Problem to work on » Format every one of the records below as a Markdown table with the columns Row and Line, one numbered row per line and no rows for blank lines. Omit the pictures from the table.

:: Extracted records ::

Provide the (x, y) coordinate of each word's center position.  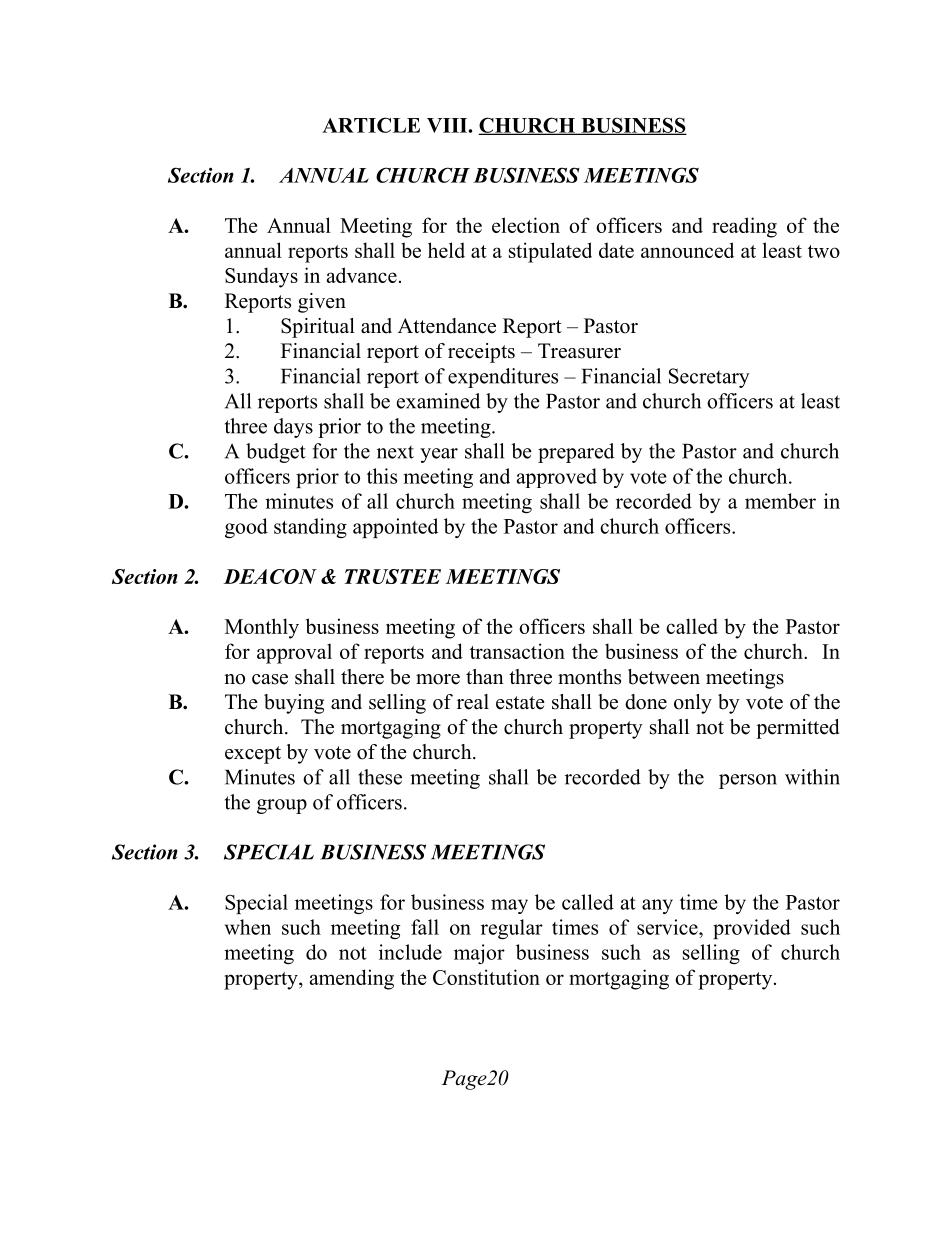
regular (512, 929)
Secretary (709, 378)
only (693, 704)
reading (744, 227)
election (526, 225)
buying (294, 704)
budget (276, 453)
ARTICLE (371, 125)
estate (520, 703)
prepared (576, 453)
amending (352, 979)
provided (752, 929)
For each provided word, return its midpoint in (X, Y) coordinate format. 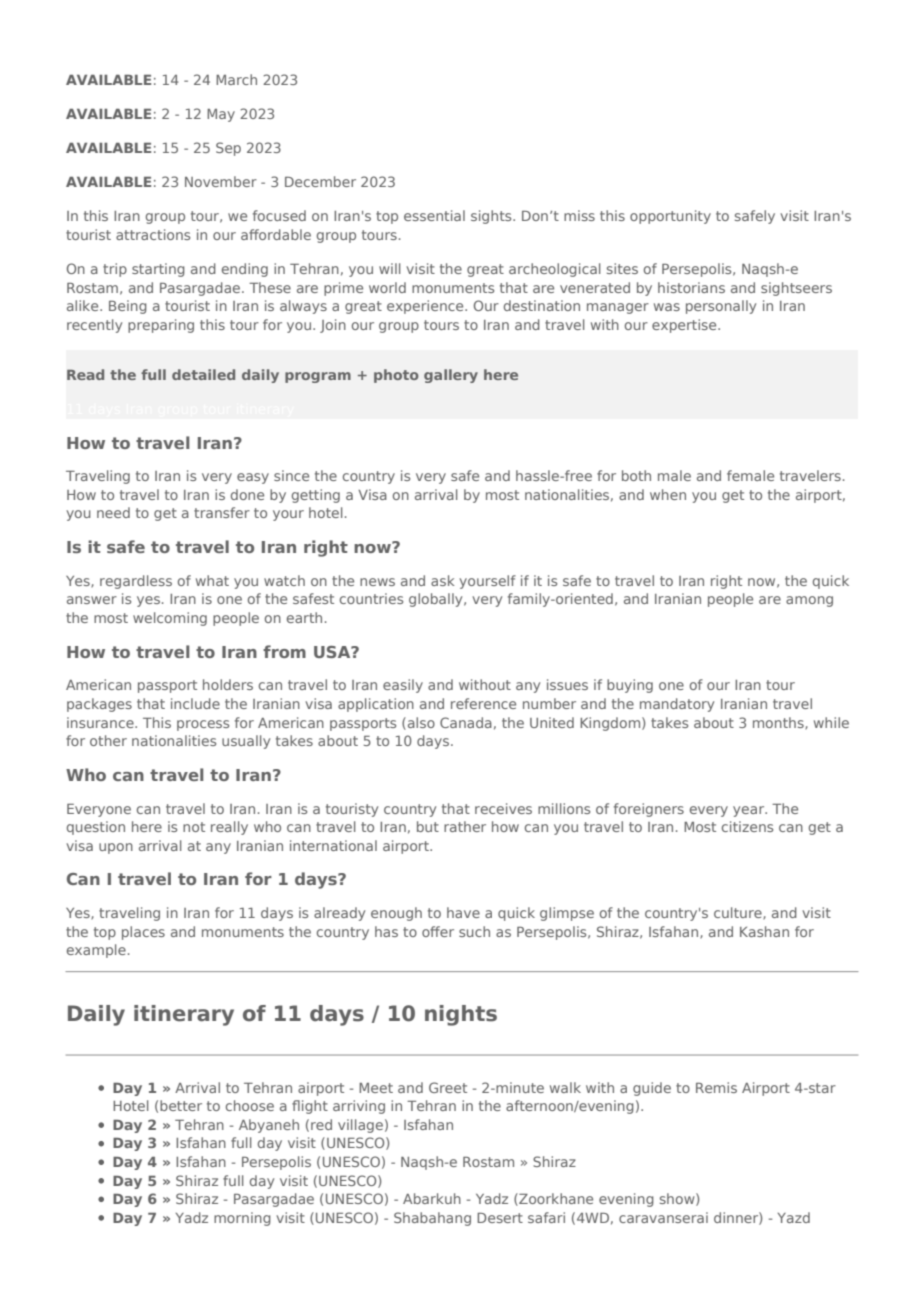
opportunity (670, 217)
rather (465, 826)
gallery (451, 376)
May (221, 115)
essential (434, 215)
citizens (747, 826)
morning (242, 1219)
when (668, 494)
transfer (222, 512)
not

:::

The solution »
| Row | Line |
|---|---|
| 1 | Provide the (x, y) coordinate of each word's center position.   |
| 2 | regular (512, 929) |
| 3 | Secretary (709, 378) |
| 4 | only (693, 704) |
| 5 | reading (744, 227) |
| 6 | election (526, 225) |
| 7 | buying (294, 704) |
| 8 | budget (276, 453) |
| 9 | ARTICLE (371, 125) |
| 10 | estate (520, 703) |
| 11 | prepared (576, 453) |
| 12 | amending (352, 979) |
| 13 | provided (752, 929) |
| 14 | For each provided word, return its midpoint in (X, Y) coordinate format.  |
| 15 | opportunity (670, 217) |
| 16 | rather (465, 826) |
| 17 | gallery (451, 376) |
| 18 | May (221, 115) |
| 19 | essential (434, 215) |
| 20 | citizens (747, 826) |
| 21 | morning (242, 1219) |
| 22 | when (668, 494) |
| 23 | transfer (222, 512) |
| 24 | not |